Furieux, Lev agrippa la main qui le maintenait en place et pinça vigoureusement son poignet à un endroit précis. Une douleur aigue se propagea dans le bras de Leander qui grogna de douleur, mais refusa de lâcher prise. Lev le considéra à nouveau avec stupéfaction et, pour la première fois, un peu de crainte.

— Si tu essaies de m’émouvoir, c’est pathétique, cracha-t-il néanmoins. Après la guerre tu aurais pu revenir à Omsterad, mais tu as préféré intégrer les Cohortes. La milice du roi ! Tu vas encore me dire que c’était pour nous aider ?

Leander soupira et relâcha son frère.

— Non. C’était pour moi, avoua-t-il. Les expéditions vers le nord. Je voulais y aller. Je voulais savoir.

— Des gamineries, conclut Lev. Comme toujours.

— Non ! Tu ne comprends pas. Les shirins ils… ils racontaient des choses. Des histoires sur Vanqiem et ses habitants, des trucs à vous faire dresser les cheveux sur la tête. Je voulais y aller voir si c’était vrai, me faire ma propre idée. Les Vaillants, leur origine, leur disparition… Toutes les réponses pourraient se trouver là-bas !

Lev balaya ses arguments d’un mouvement négligent de la main.

— Les Vaillants ? Tu t’entends parler ? Ce ne sont que des foutaises inventées par les Rilke pour prendre le pouvoir. Et, pour toi, un prétexte pour t’enfuir. Le roi est mort, les expéditions ont été annulées et, au lieu de revenir, tu as accepté un rôle d’ambassadeur à Arabòl. De l’autre côté de la Finemer ! Là-bas aussi, tu pensais trouver les Vaillants ?

Leander haussa les épaules. Il n’avait plus la force nécessaire pour affronter son frère. Quoi qu’il fasse, Lev trouverait à y redire. Il n’avait jamais été assez bien pour lui, et ne le serait probablement jamais. Mais il avait également passé l’âge d’essayer de se justifier auprès de son aîné.

— Je voulais faire quelque chose pour moi, admit-il. Je voulais voyager dans autre but qu’assassiner des gens pour le compte de quelqu’un d’autre.
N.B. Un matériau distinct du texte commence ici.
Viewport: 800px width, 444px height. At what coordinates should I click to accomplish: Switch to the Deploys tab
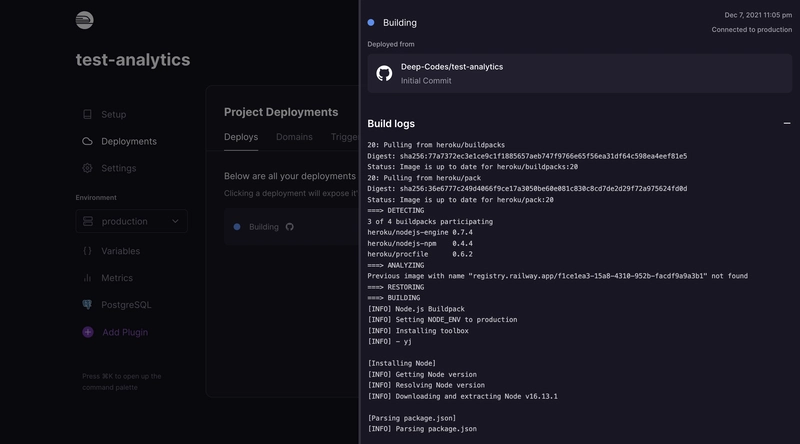coord(240,137)
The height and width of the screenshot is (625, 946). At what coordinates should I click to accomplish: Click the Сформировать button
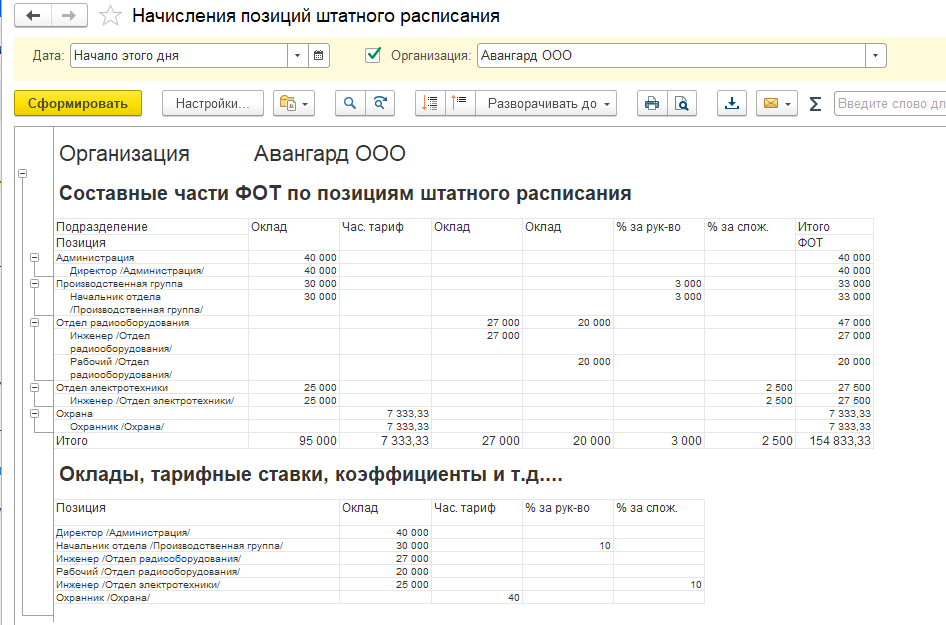pos(78,103)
Lev le considéra avec mépris, comme si cette volonté d’individualité avait été un aveu de faiblesse. Comme leur père, il n’avait jamais vécu pour autre chose que la vengeance des descendants de Lorik sur ceux de Vilem. Rien d’autre ne comptait à ses yeux : le reste n’était que « gamineries ». Leander éprouva soudainement un élan de pitié pour ce frère dont l’horizon mental n’avait jamais dépassé les Baronnies et leurs obsessions séculaires. Comme lui, il était l'esclave d’une guerre qui n'était pas la sienne, une haine si profondément ancrée qu’elle n’avait plus aucun sens. La seule différence, c'était qu'il n'en avait pas conscience.
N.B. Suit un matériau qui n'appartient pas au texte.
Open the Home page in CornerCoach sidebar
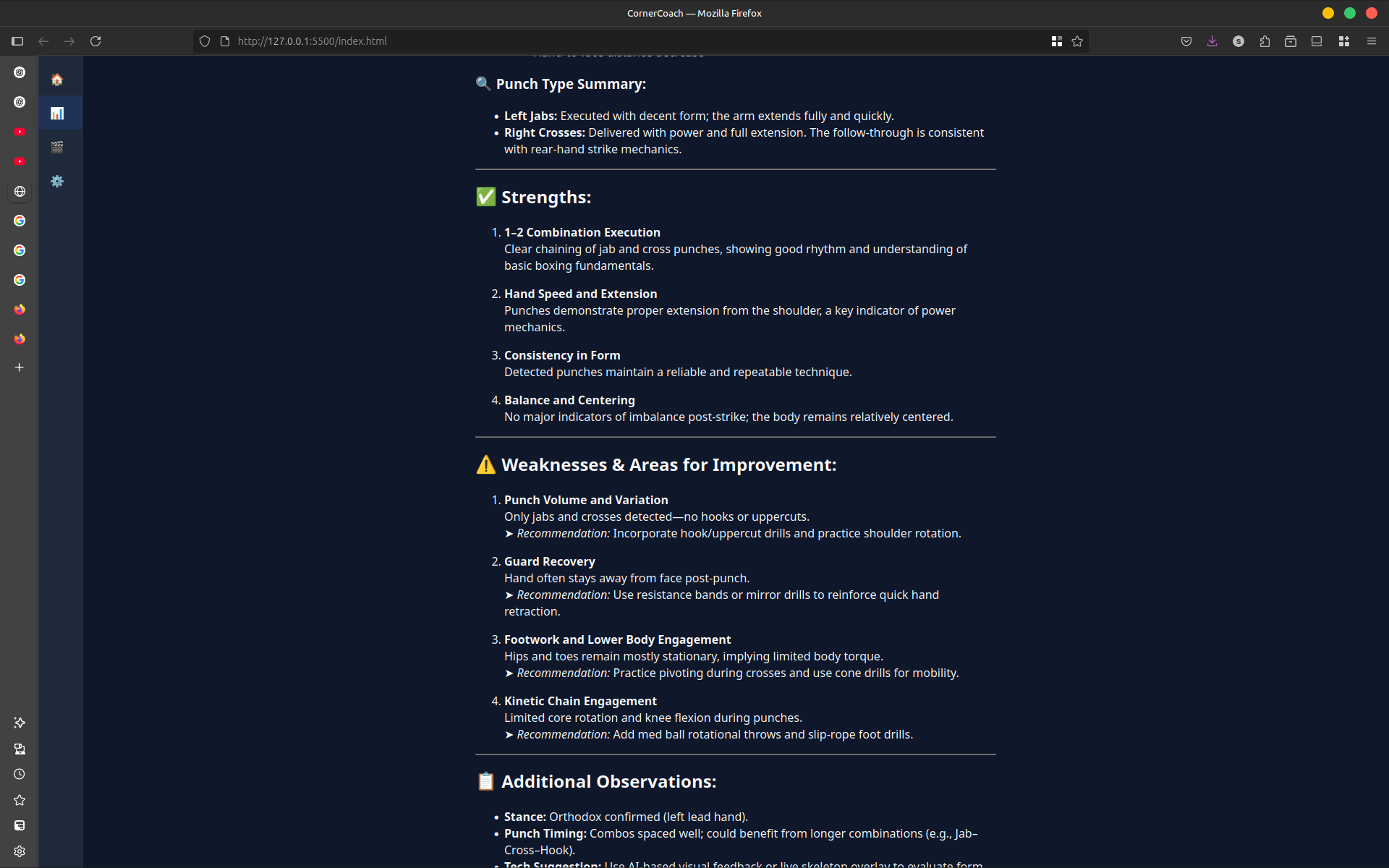The width and height of the screenshot is (1389, 868). pos(57,80)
— Va-t’en, soupira-t-il, soudainement épuisé. Si tu n’as pas l’intention de m’aider, je ne veux plus te voir dans ma chambre.

— Je m’en irais si je le veux, s’entêta Lev. Qu’y a-t-il dans cette lettre ?

Leander le regarda bien en face.

— Ne me force pas à te faire sortir, menaça-t-il. Tu es peut-être l’espion en chef de notre père mais, de nous deux, je reste le plus dangereux, crois-moi. Je te déconseille de l’oublier.

Lev vacilla. Il hésita puis, estimant probablement qu’il serait de mauvais goût de se battre avec son petit-frère alors qu’ils avaient tous deux atteint l’âge adulte, il haussa les épaules et se dirigea vers la sortie. Freha le suivit, mais marqua un arrêt devant la porte. Elle observa son maître s’éloigner d’un pas furieux et, lorsqu’il tourna au coin d’un couloir, elle se tourna à demi vers Leander.

— Ta lettre, dit-elle. Je vais le faire.

Leander la dévisagea avec intensité. Quelle était donc cette nouvelle sournoiserie ?

— Lev l’a interdit. Et c’est ton maître, lui rappela-t-il.

— Je suis son apprentie, pas son chien, répliqua-t-elle en haussant les épaules. Contrairement à lui, je crois que tu ne feras rien pour nuire à ton père. Et, de toute façon, il n’en saura rien. C’est lui qui m’envoie en mission dans le sud, et il n’a pas spécifié ce que je devais mettre dans mes bagages. A toi de voir à quel point cette lettre est importante pour toi. Je pars pour Lamelawk dans trois heures. Ton pli a intérêt à être prêt à ce moment là parce que je ne t’attendrai pas.

Elle lui adressa un nouveau clin d’œil puis disparut à son tour. Leander n’hésita que quelques secondes avant de se précipiter vers son secrétaire.